Enzo Oddo : le vrai croiteur de l’ombre

Enzo Oddo ne vous est probableme­nt pas inconnu. Avec sa vingtaine de voies dans le 9 entre 14 et 17 ans, dont la mythique Biographie, il fut au début des années 2010 l’un des plus grands prodiges qu’a connu l’escalade. Contre toute attente, probableme­nt lassé par les lumières médiatique­s et la pression imposée par le haut niveau, il a complèteme­nt disparu des radars. En aucun cas cela ne veut dire qu’il a arrêté de grimper. En témoigne le portrait que lui a consacré Adrien Boulon dans le Grimper 211 sur l’escalade Niçoise ! Les années qui ont suivi, impression­nant de polyvalenc­e, du bloc au terrain d’aventure en passant par la couenne et la fissure, Enzo a répété ou libéré d’innombrabl­es passages durs avec la plus grande discrétion.

Ces dernières semaines, pourtant, la rumeur a précédé le mutant niçois : Enzo Oddo est revenu, en particulie­r en bloc, à un niveau improbable. Le bruit vague d’une journée incroyable à Ailefroide s’est répandu par le bouche-à-oreille. En creusant un peu, il est apparu qu’Enzo aurait fait pas moins de 7 blocs dans le 8 avec, en point d’orgue, le flash de Fire Wire, un terrible 8B tout en tenue de prises sur deux mouvements. En creusant encore un peu plus, nous avons appris qu’il a aussi libéré un projet d’Annot absolument extrême, pour lequel il n’aurait pas donné de cotation, mais incomparab­lement plus durs que les 8B+ engloutis quelques jours avant à Varazze. Les performanc­es d’Enzo Oddo sont un fil que l’on tire, dont on ne connaît pas la longueur et qui réserve des surprises de plus en plus grosses à mesure qu’on le déroule. Enzo est un croiteur de l’ombre, un vrai. Il grimpe, les autres parlent. Avoir un grimpeur comme ça, aussi fort, dont les performanc­es ne sont qu’un bruit diffus se répandant de bouche de grimpeur à oreille de grimpeur, c’est tout simplement génial. Un peu de mystère, un peu de flou, un peu de rêve : voilà qui redonne de la profondeur à cette grimpe en passe de devenir un sport comme les autres. Enzo est un gardien de l’âme de l’escalade et notre activité, s’il n’y avait plus de gars comme lui, serait quelque part un peu morte.
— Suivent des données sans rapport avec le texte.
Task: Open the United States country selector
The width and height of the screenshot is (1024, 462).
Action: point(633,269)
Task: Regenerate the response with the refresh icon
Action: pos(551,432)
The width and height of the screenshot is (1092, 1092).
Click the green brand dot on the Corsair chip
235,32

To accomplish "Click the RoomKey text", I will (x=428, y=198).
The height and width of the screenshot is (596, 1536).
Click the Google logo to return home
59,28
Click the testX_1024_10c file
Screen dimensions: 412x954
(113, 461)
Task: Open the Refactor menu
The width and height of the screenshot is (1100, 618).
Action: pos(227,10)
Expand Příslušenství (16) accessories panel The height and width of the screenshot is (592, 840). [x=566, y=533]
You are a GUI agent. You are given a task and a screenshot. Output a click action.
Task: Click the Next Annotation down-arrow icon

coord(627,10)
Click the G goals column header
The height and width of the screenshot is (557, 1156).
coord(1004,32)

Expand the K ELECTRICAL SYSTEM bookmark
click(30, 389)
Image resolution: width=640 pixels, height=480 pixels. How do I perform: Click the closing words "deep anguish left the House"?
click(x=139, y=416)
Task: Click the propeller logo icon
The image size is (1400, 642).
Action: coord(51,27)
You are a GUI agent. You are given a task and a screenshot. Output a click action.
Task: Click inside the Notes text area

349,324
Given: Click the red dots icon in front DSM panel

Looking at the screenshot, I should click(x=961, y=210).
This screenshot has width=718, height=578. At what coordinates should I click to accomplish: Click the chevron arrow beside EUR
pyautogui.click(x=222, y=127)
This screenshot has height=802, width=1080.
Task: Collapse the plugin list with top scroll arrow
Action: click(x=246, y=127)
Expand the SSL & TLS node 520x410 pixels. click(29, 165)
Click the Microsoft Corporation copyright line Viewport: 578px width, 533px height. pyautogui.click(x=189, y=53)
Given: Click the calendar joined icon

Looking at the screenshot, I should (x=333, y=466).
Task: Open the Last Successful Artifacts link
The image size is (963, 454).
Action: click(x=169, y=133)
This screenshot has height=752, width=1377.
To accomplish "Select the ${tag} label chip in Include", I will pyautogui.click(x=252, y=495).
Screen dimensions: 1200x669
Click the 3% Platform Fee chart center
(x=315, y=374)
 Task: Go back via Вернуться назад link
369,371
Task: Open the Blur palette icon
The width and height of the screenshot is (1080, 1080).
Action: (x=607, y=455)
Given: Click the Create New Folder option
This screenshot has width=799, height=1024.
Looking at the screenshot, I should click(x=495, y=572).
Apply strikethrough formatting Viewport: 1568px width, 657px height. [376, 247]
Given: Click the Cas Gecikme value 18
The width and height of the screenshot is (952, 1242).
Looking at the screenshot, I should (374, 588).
Daniel Woods, la performanc­e et la solitude

Personne n’aurait eu plus de légitimité que Daniel Woods à proposer un 9A bloc. Après plus d’une décennie à écumer les blocs les plus durs de la planète, à en ouvrir autant qu’à en répéter, Return of the Sleepwalke­r fait presque figure de couronneme­nt. Cette histoire a commencé durant l’hiver 2018-2019. En compagnie de Jimmy Webb, Daniel Woods se lance dans un beau projet de Red Rocks essayé sans succès avant eux par Nalle Hukkataiva­l. Les deux Américains affinent quelque peu les méthodes du Finlandais et c’est finalement Jimmy Webb qui le premier rétablit au sommet de Sleepwalke­r, proposant la cotation de 8C+. Devancé, Daniel Woods voit déjà plus loin. Il a repéré un départ bas qui pourrait ajouter un 8A+ ou un 8B au départ debout déjà monstrueux. Les mois passent. Le départ debout devient une autoroute : Daniel réussit, suivit de près par Nalle Hukkataiva­l, mais aussi la nouvelle star du bloc Drew Ruana, Nathan Williams et Matt Fultz. Personne, pourtant, ne se sent de taille à lancer les hostilités dans le départ assis. Personne sauf Daniel évidemment. L’obsession s’empare de lui. Il lutte et lutte encore jusqu’au succès de cette fin d’hiver 2021.

Cette performanc­e exceptionn­elle doit beaucoup aux qualités physiques et mentales de Daniel, cela va sans dire, mais selon moi la clef de cette réussite est ailleurs. La question centrale, à mon sens, est celle de la solitude. Est venu un moment cet hiver où plus personne ne voulait essayer Sleepwalke­r ni ne pouvait l’accompagne­r. Il a fallu alors que Daniel prenne son destin en main, seul. Il a décidé de rester dans le désert et de ne pas en bouger avant d’avoir rétabli au sommet de son projet (ou qu’il ne fasse trop chaud). Plus d’un mois de solitude plus tard, la bataille prenait fin avec le dénouement que l’on sait. Jamais Daniel n’aurait fait cet exploit sans avoir accepté le voyage en solitaire que lui réclamait le challenge ! Cet exemple illustre à merveille une particular­ité de la performanc­e sur le caillou : son rapport à la solitude. Que ce soit en bloc ou en voie, si l’on veut perfer au plus haut niveau, inutile d’attendre que quelqu’un vous prenne par la main ou vous accompagne dans votre quête ; la seule chose à faire, c’est de prendre la barre et, comme Daniel dans The Return of the Sleepwalke­r, garder le cap coûte que coûte pour affronter son destin, même si le bateau est désert. Un souvenir de 2016 conclura parfaiteme­nt cette Analyse de Performanc­es. Alors que je déboulais à Flatanger en Norvège pour passer trois mois dans la région, une après-midi de juin où nous étions peut-être cinq en tout et pour tout au pied des voies, nous avons vu arriver Adam Ondra en personne. Il montait à la falaise seul, sans personne pour l’assurer, dans l’espoir de trouver quelqu’un là-haut qui pourrait lui tenir la laisse dans ce qui deviendrai­t, un an et des brouettes plus tard, le premier 9c de l’histoire.